--- Start of Records shown ---
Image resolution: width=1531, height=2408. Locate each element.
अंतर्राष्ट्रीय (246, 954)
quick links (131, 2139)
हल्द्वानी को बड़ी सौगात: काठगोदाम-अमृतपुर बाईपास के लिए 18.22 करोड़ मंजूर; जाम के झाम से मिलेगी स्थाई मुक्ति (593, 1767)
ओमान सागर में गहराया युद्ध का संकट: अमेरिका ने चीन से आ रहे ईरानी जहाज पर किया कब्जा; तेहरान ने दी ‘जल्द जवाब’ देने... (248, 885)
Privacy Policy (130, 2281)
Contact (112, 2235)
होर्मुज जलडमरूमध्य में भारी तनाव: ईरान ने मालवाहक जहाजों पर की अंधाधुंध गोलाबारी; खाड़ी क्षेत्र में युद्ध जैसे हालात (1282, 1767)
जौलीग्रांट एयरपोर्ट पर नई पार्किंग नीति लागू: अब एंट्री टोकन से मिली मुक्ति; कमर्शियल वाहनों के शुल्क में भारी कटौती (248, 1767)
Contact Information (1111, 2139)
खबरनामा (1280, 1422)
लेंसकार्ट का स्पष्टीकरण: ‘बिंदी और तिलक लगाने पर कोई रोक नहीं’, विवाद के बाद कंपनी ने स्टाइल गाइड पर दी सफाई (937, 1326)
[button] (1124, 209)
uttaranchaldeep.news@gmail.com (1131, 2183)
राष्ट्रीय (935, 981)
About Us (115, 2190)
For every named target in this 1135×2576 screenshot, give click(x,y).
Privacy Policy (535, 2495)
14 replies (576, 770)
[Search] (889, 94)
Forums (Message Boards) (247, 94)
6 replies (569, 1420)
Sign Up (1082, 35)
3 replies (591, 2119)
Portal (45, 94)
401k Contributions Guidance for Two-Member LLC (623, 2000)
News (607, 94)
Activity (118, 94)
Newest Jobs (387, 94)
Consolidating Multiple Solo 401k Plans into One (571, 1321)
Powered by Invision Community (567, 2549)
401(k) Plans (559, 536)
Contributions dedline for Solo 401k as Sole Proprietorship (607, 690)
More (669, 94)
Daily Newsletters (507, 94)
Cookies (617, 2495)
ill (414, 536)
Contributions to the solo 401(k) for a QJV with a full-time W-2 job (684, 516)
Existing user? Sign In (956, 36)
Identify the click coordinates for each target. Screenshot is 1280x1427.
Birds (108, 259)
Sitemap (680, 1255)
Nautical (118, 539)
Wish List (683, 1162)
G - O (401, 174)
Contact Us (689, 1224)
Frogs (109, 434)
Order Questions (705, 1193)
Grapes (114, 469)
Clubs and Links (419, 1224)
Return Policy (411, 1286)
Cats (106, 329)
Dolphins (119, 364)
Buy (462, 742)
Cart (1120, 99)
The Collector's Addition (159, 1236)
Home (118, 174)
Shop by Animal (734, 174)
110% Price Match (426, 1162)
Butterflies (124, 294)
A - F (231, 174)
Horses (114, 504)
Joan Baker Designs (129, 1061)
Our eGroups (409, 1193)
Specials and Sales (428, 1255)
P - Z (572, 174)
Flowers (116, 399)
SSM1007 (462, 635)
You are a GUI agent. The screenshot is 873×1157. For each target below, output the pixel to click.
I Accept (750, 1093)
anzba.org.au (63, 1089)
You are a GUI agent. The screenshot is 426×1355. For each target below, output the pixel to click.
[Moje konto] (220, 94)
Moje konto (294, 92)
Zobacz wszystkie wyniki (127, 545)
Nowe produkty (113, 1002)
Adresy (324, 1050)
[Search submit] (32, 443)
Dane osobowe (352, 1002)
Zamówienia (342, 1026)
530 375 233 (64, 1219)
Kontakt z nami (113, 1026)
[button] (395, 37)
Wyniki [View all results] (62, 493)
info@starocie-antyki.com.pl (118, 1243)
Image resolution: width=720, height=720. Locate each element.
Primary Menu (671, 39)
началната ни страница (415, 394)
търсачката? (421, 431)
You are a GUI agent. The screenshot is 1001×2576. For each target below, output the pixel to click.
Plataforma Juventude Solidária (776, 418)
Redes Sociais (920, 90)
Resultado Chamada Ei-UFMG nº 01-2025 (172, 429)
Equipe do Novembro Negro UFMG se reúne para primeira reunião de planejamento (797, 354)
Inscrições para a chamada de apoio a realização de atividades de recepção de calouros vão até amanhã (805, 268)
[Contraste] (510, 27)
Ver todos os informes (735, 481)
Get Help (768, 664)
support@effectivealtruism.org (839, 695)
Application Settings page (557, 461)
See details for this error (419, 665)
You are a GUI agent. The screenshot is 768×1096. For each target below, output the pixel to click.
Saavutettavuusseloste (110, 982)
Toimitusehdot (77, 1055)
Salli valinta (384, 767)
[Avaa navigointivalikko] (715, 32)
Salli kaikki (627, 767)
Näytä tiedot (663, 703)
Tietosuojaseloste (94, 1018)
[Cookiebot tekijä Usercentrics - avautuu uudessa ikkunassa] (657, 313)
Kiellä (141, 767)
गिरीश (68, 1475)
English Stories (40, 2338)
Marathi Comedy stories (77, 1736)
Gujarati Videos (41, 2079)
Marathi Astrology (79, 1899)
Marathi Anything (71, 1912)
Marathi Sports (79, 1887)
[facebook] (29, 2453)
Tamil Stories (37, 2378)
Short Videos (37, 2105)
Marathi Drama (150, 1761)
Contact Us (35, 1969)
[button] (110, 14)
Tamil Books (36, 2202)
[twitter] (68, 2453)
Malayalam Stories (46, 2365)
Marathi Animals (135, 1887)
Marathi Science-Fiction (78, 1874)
--- End of Records shown ---
■ **Task goal**
Reproduce verbatim the part of the records that opens with the line containing "राष्ट्रीय (935, 981)" and closes with the line containing "Primary Menu (671, 39)", including both of those lines.

■ **Response**
राष्ट्रीय (935, 981)
About Us (115, 2190)
For every named target in this 1135×2576 screenshot, give click(x,y).
Privacy Policy (535, 2495)
14 replies (576, 770)
[Search] (889, 94)
Forums (Message Boards) (247, 94)
6 replies (569, 1420)
Sign Up (1082, 35)
3 replies (591, 2119)
Portal (45, 94)
401k Contributions Guidance for Two-Member LLC (623, 2000)
News (607, 94)
Activity (118, 94)
Newest Jobs (387, 94)
Consolidating Multiple Solo 401k Plans into One (571, 1321)
Powered by Invision Community (567, 2549)
401(k) Plans (559, 536)
Contributions dedline for Solo 401k as Sole Proprietorship (607, 690)
More (669, 94)
Daily Newsletters (507, 94)
Cookies (617, 2495)
ill (414, 536)
Contributions to the solo 401(k) for a QJV with a full-time W-2 job (684, 516)
Existing user? Sign In (956, 36)
Identify the click coordinates for each target. Screenshot is 1280x1427.
Birds (108, 259)
Sitemap (680, 1255)
Nautical (118, 539)
Wish List (683, 1162)
G - O (401, 174)
Contact Us (689, 1224)
Frogs (109, 434)
Order Questions (705, 1193)
Grapes (114, 469)
Clubs and Links (419, 1224)
Return Policy (411, 1286)
Cats (106, 329)
Dolphins (119, 364)
Buy (462, 742)
Cart (1120, 99)
The Collector's Addition (159, 1236)
Home (118, 174)
Shop by Animal (734, 174)
110% Price Match (426, 1162)
Butterflies (124, 294)
A - F (231, 174)
Horses (114, 504)
Joan Baker Designs (129, 1061)
Our eGroups (409, 1193)
Specials and Sales (428, 1255)
P - Z (572, 174)
Flowers (116, 399)
SSM1007 (462, 635)
You are a GUI agent. The screenshot is 873×1157. For each target below, output the pixel to click.
I Accept (750, 1093)
anzba.org.au (63, 1089)
You are a GUI agent. The screenshot is 426×1355. For each target below, output the pixel to click.
[Moje konto] (220, 94)
Moje konto (294, 92)
Zobacz wszystkie wyniki (127, 545)
Nowe produkty (113, 1002)
Adresy (324, 1050)
[Search submit] (32, 443)
Dane osobowe (352, 1002)
Zamówienia (342, 1026)
530 375 233 (64, 1219)
Kontakt z nami (113, 1026)
[button] (395, 37)
Wyniki [View all results] (62, 493)
info@starocie-antyki.com.pl (118, 1243)
Image resolution: width=720, height=720. Locate each element.
Primary Menu (671, 39)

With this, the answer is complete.